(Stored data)
************
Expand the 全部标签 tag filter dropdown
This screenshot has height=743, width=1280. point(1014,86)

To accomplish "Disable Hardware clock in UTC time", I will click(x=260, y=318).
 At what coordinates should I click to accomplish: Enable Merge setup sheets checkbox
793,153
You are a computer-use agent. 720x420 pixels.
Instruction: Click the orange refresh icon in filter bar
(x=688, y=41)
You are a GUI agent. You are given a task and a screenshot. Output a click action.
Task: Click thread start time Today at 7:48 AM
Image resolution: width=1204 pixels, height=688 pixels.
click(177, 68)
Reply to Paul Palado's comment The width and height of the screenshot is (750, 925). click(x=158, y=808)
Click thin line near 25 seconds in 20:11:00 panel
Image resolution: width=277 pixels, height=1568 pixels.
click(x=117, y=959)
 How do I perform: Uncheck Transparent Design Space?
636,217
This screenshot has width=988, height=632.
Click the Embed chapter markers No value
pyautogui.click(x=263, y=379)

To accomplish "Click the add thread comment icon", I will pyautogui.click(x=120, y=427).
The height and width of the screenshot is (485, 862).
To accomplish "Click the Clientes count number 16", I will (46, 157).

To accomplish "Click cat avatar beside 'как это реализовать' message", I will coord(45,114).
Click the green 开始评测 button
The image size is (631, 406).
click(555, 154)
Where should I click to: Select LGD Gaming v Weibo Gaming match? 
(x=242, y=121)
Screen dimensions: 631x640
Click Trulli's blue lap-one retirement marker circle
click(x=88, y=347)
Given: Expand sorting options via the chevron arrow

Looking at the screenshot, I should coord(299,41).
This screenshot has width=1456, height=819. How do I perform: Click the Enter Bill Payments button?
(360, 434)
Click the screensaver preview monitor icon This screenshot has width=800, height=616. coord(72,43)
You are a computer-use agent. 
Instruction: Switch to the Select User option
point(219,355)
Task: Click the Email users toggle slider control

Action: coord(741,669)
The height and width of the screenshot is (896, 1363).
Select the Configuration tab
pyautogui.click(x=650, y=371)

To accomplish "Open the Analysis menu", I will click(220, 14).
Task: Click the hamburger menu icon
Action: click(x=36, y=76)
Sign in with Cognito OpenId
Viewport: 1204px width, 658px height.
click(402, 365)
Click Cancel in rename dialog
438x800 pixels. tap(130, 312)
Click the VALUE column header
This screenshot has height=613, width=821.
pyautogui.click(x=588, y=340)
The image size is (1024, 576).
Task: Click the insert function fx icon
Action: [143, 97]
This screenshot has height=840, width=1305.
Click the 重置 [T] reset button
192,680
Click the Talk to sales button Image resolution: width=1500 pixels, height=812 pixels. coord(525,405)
************
Task details:
Restate word for word each line of the data from the one with "Click the 重置 [T] reset button" to the last, keeping both ends.

Answer area:
Click the 重置 [T] reset button
192,680
Click the Talk to sales button Image resolution: width=1500 pixels, height=812 pixels. coord(525,405)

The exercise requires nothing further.